Moore’s record for truthfulness is important to consider when looking at his largely unsupported claims of working in a key position on the Marx Brothers’ A Day at the Races (1937) at the age of 19. Aside from Moore’s own claim, the only surviving evidence in favor of his work on the film is a listing in the Library of Congress database of Phil Moore as Music Conductor/Director on the film and Moore’s hand-notated scores of what appears to be an early arrangement of the song “All God’s Chillun Got Rhythm” used in the film. While the corroboration here isn’t as strong as it is with the Marilyn Monroe story, the trajectory of Moore’s career and musical abilities aligns neatly with his participation in A Day at the Races. This would be the first—but far from the last—instance of Moore being called in to provide some more “authentic” Black music for a scene. From the late 30s through 1944, Phil Moore was the go-to guy at the studios for jazz or African jungle background music.

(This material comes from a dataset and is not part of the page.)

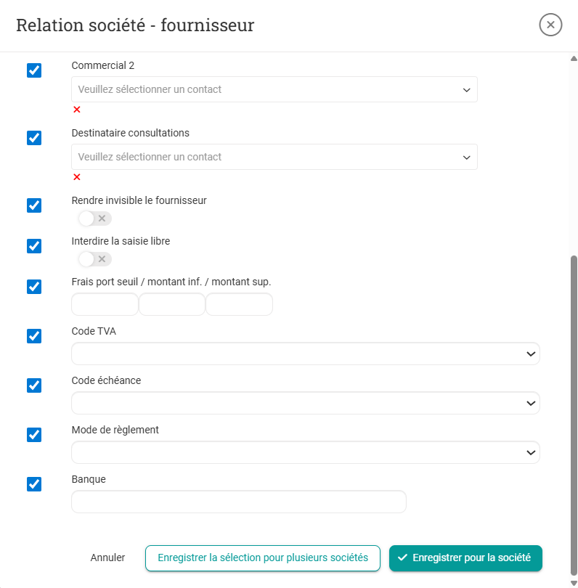578x588 pixels.
Task: Open the Mode de règlement dropdown
Action: [x=305, y=452]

The Marx Brothers scene in question is actually two songs strung together, first “Gabriel (Who Dat Man)” then “All God’s Chillun Got Rhythm.” From a Marx Bros. perspective, Harpo is the instigator center of attention in both parts. Like the pied piper, Harpo leads a big group of Black children, dancing and singing, from house to house, with the adults inside responding, “Who Dat Man?” One of the houses is really rocking, with a jazz band (probably including some Duke Ellington Orchestra members) jamming on the song. Then there’s a brief transition moment for the movie’s love interest Allan Jones to briefly croon to Maureen O’Sullivan, followed by a return to the crowd (now all ages), with Ivie Anderson stepping forward to sing “All God’s Chillun Got Rhythm.” I’m betting that Moore had responsibility for arranging, and maybe even providing vocal direction, on the two songs, but with the movie’s credited music team responsible for that insert of a verse from Allan Jones.

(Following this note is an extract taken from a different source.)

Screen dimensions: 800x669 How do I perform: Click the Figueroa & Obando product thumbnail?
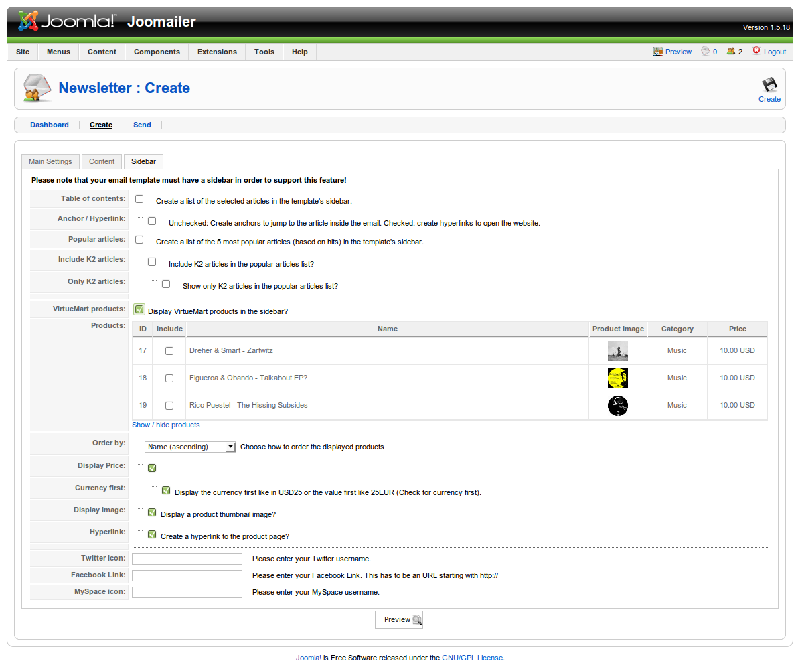pyautogui.click(x=617, y=378)
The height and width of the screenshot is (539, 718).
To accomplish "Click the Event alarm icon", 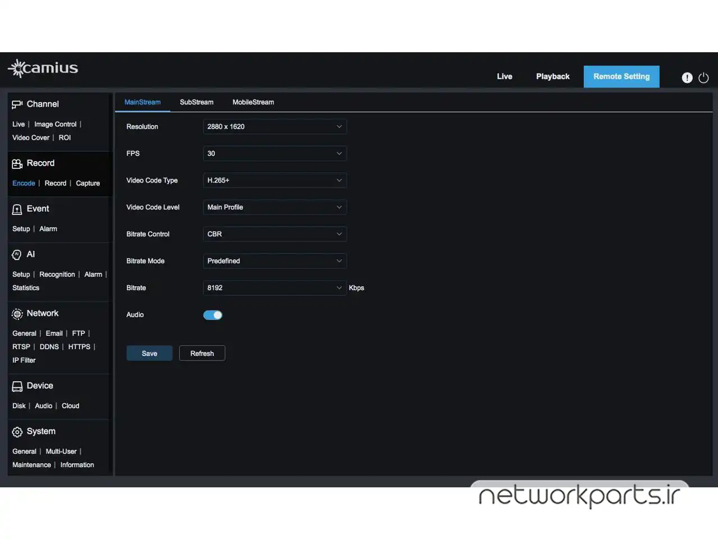I will coord(17,209).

The New Yorker magazine memorably tackled this scene in a short piece by Amy Davidson Sorkin back in 2010. Tracing the pop history of the “Who dat?” phrase, Sorkin implies that the Marx Brothers scene is particularly cringe-worthy. It’s an opinion that’s hard to refute, especially as it concludes with Groucho, Chico and Harpo in full minstrel blackface, but The New Yorker followed up in a subsequent piece with some reasonable pushback. Specifically focused on the singer who steps forward to sing “All God’s Chillun Got Rhythm,” one reader astutely pointed out that there’s considerable artistry on view side-by-side with the minstrelsy stereotyping:
“That’s Ivie Anderson, for God’s sake—only one other film clip exists that I know of. Also, a young Dorothy Dandridge is there. Thank God the Marx Bros. knew what’s good and included this brilliant sequence in their movie.”
Ivie Anderson singing on camera IS a film treasure. She was lead vocalist for the Duke Ellington Orchestra from 1931 through 1942, and was, according to jazz critic Nat Hentoff, “the most sensitive and musical female vocalist Ellington ever had.” Another film treasure here is the ecstatic dance work of Whitey’s Lindy Hoppers, the famous team from Harlem’s Savoy Ballroom, in their film debut, with founder Herbert “Whitey” White (trademark streak of white in his hair visible) off to the side.

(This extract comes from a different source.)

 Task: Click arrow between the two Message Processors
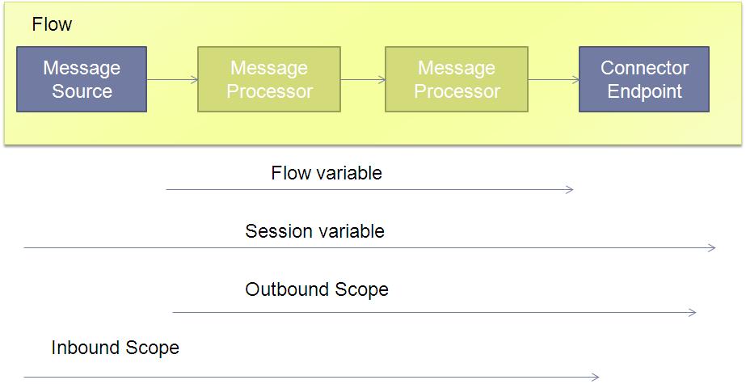(363, 79)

And no one in the New Yorker pieces even suspected that there was Black talent operating in the film crew behind the camera, too. As in so many scenes that Phil Moore scored in Hollywood, the concept is racist, the visual presentation is racist, but there’s some authoritative balance provided by the sheer talent and integrity of Phil Moore and the performers. They take the opportunity that’s given and they run with it. Their side of the equation is astoundingly good.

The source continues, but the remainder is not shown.